It must not like you printer............
A remarkably good summation of much academic "literature" over the last 50 years or so.
LOL. John Kerry comes to mind.
Delightful article, thanks for the post.
I’ve read only a small sampling of Shaw, but what I’ve read is impressive. “Caesar and Cleopatra” is absolutely terrific and “Pygmalion” is a classic that has flourished through the decades. I know he’s a socialist and all. Just sayin’...
Didn’t he dip his quill in other men’s ink wells?
I haven’t reread any Shaw recently, but I’ve always enjoyed it.
As a philosopher, I would agree, he is rather juvenile. But his plays are fun. Even in school and college, I couldn’t take it seriously, but I got a kick out of it. You don’t read Shaw to learn what the meaning of life is.
The same (or similar) with Tolstoy. He can be rather silly, but “War and Peace” is still a great book.
In truth, Shaw did have a vigorous prose style, but as I subsequently learned, it was more suited to meretricious argumentation and paradox-mongering than to serious exploration of reality.Wow, that's the best one-sentence analysis of GBS I've ever read. But of course, I don't do much reading... ;') Of Shakespeare, Shaw said, something like, he could tell a wonderful tale, provided someone told it to him first. Shaw also sort-of championed one of the "real authors" of Shakespeare. OTOH, he thought Samuel Butler was right about the authoress of the Odyssey.

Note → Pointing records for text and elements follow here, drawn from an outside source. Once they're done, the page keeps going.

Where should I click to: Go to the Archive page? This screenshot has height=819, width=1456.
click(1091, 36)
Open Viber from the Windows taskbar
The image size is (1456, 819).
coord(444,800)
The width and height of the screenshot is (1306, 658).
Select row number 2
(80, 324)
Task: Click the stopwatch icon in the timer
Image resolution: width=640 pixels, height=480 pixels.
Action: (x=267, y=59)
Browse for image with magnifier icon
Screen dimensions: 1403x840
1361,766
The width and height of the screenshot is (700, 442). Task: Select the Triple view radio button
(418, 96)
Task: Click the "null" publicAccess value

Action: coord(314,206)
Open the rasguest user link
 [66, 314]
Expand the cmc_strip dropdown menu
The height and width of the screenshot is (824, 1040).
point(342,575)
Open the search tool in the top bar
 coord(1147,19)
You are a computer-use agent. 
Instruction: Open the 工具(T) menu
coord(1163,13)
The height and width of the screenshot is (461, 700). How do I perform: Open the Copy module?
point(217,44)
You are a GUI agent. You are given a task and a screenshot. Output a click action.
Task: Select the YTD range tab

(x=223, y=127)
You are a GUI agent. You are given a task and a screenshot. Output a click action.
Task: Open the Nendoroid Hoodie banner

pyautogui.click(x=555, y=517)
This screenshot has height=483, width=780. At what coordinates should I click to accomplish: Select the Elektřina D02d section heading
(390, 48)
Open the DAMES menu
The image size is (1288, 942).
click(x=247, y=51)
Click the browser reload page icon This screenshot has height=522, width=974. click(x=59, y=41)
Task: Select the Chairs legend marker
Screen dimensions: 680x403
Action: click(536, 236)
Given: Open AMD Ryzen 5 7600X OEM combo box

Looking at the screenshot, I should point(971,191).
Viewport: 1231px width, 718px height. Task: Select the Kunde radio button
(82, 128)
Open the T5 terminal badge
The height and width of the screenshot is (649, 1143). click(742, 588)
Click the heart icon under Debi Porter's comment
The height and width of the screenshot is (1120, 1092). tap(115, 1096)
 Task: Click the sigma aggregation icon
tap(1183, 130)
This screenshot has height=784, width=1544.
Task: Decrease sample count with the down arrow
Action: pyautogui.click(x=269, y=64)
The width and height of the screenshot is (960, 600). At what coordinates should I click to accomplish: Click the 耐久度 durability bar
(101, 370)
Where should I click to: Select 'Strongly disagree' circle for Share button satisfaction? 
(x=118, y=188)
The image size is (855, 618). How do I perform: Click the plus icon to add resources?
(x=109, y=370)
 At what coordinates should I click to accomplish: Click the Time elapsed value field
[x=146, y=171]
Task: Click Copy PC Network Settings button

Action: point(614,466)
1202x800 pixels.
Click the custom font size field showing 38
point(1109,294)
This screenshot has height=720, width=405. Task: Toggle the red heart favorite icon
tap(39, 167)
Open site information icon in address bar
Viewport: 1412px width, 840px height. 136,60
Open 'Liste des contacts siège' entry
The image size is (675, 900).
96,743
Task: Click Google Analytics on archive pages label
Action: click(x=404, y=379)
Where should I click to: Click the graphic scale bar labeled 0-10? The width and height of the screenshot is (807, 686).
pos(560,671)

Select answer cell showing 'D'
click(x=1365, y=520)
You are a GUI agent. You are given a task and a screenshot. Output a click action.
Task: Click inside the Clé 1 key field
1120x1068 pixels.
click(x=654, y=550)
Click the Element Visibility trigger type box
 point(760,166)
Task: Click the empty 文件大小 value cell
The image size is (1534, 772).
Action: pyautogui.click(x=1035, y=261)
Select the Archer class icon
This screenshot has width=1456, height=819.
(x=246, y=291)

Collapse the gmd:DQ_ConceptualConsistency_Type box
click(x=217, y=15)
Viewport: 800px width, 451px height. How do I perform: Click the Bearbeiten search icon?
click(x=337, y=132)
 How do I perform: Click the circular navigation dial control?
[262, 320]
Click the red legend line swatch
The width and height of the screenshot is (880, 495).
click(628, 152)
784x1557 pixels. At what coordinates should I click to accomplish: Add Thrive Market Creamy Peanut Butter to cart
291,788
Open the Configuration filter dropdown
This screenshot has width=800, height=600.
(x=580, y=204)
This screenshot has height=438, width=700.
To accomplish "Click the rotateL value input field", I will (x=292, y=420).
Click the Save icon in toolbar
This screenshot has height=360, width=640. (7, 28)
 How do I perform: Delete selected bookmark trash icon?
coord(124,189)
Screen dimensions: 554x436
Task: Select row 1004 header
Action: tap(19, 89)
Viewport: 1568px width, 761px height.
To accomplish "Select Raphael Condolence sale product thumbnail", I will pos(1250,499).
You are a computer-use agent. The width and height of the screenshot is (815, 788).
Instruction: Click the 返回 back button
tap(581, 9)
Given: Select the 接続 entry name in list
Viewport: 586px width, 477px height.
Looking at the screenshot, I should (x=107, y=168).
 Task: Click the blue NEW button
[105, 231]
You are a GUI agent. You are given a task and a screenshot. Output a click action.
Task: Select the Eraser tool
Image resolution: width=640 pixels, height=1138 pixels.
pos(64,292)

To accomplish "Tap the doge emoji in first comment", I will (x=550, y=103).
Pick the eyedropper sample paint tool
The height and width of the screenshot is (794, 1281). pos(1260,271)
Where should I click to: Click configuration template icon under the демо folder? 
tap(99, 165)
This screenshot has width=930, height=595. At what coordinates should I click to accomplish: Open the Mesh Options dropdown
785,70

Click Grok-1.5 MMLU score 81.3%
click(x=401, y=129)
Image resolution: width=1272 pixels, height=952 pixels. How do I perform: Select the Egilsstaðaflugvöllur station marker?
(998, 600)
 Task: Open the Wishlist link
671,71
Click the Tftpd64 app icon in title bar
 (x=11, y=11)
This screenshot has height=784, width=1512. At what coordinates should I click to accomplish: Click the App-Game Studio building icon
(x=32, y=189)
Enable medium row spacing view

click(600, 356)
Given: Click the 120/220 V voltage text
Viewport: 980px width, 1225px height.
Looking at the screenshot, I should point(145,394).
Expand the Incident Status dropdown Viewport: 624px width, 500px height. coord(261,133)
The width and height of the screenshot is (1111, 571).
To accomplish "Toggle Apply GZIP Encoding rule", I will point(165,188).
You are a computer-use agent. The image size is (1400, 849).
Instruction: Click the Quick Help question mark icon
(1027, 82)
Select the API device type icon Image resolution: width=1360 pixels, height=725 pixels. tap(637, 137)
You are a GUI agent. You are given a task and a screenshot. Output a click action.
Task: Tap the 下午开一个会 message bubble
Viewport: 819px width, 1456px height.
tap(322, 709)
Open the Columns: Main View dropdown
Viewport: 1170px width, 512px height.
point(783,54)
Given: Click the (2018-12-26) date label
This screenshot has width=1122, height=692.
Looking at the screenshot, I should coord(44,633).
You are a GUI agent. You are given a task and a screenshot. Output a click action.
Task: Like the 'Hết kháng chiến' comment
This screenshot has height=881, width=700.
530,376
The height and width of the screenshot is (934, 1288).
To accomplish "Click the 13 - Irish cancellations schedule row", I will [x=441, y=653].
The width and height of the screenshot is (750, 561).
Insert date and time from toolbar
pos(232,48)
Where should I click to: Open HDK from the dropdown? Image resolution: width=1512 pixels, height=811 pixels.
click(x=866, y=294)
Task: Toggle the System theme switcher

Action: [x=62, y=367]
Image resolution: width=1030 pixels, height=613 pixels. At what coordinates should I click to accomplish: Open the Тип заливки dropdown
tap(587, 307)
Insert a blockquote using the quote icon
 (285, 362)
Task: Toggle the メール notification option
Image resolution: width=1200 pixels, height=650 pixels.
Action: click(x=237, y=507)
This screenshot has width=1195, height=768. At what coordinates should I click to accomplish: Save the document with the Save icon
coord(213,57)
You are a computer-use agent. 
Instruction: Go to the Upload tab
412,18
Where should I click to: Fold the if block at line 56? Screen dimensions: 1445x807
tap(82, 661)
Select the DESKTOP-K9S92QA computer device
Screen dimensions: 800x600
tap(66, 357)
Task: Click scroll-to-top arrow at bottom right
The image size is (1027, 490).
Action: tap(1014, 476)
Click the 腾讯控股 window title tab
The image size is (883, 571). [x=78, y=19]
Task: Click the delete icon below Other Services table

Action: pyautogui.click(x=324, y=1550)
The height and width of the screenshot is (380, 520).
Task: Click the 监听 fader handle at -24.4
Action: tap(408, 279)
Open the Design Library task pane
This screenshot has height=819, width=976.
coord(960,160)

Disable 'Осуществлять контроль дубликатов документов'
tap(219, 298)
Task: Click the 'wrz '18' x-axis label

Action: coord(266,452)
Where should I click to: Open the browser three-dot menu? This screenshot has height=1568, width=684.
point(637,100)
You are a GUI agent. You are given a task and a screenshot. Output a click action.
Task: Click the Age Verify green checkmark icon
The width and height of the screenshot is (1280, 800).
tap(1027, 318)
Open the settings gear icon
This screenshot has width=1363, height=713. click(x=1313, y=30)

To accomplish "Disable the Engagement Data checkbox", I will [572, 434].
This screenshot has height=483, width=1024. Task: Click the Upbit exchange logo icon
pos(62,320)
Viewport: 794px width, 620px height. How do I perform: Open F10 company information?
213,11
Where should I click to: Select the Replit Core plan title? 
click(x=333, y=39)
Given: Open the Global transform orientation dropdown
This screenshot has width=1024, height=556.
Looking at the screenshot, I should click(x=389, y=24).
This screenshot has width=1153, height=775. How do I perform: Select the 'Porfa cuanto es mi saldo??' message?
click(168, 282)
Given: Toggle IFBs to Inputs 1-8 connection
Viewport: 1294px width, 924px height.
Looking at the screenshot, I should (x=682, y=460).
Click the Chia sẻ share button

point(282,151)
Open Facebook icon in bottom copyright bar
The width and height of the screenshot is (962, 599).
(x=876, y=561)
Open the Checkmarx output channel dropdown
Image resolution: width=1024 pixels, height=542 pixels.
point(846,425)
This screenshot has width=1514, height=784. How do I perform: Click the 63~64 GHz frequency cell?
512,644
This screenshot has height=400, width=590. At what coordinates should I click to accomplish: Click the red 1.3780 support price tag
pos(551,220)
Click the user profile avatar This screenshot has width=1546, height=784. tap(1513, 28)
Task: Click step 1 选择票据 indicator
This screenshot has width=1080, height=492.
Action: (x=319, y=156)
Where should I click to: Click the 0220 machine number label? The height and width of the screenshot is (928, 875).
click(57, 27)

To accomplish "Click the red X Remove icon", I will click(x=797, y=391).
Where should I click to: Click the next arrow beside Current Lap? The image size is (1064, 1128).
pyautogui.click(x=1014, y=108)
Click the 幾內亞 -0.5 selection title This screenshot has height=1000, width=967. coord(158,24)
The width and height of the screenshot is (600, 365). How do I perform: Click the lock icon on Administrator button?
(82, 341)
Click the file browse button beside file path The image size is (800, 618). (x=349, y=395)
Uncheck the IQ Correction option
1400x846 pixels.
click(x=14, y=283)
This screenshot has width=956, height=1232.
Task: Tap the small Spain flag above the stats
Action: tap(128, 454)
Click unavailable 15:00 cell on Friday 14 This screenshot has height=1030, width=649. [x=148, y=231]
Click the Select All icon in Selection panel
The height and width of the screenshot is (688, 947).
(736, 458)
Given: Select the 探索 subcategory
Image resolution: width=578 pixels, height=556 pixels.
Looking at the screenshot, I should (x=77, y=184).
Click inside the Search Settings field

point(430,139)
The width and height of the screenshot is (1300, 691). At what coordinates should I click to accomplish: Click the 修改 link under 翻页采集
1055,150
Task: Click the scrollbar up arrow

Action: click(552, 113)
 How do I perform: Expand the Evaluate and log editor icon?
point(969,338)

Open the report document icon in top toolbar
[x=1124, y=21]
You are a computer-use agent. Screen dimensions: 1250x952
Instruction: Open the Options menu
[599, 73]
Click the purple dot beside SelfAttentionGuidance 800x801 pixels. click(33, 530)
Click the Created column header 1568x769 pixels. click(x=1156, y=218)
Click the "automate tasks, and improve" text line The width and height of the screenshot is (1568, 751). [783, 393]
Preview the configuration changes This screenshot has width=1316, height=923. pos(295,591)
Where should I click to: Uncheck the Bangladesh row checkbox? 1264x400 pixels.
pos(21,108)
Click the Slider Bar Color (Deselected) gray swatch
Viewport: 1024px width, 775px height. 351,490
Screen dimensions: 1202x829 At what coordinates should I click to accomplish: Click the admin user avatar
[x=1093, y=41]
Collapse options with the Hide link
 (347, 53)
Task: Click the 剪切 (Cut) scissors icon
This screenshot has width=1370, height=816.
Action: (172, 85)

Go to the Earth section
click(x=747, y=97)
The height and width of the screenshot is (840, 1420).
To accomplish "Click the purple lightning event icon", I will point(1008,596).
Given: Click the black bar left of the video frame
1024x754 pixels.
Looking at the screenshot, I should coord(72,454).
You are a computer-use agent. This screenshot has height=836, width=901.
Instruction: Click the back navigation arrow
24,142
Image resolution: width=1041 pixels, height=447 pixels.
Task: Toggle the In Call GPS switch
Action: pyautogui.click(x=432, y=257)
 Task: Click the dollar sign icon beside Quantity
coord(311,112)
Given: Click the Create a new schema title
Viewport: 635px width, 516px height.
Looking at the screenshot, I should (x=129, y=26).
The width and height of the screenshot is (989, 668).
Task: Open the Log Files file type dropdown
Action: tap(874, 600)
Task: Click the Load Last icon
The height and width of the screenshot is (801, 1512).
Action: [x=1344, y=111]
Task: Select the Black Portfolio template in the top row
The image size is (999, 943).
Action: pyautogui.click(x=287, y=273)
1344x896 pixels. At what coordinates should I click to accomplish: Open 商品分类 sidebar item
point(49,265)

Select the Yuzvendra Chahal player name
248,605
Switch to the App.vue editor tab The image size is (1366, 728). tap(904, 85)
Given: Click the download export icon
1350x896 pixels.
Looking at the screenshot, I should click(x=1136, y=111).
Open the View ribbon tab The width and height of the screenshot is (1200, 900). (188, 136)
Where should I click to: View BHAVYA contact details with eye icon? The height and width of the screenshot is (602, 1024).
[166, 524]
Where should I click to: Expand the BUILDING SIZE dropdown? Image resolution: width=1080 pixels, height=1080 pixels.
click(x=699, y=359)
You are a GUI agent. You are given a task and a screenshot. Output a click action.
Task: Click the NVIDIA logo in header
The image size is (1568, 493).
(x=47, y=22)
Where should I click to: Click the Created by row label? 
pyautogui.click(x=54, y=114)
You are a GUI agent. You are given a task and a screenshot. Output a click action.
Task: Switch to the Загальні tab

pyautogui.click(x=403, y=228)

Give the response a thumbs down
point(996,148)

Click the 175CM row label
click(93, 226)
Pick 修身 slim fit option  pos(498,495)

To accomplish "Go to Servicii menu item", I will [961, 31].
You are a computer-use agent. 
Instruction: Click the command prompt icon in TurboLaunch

Thanks neverdem.
Except that Shaw wrote some really great stuff.
Thanks for posting, from one who never could reconcile the wit of Pygmalion and the windy nonsense of some prefaces.
Okay, I’m spinning with identity confusion. First, it took a few lines to get to the fact that this was talking about George Bernard Shaw, not the Bernard Shaw ex- of CNN and CBS. Then, I’m wondering, is this the same Anthony Daniels who gained his greatest fame as the dude in the C3P0 suit?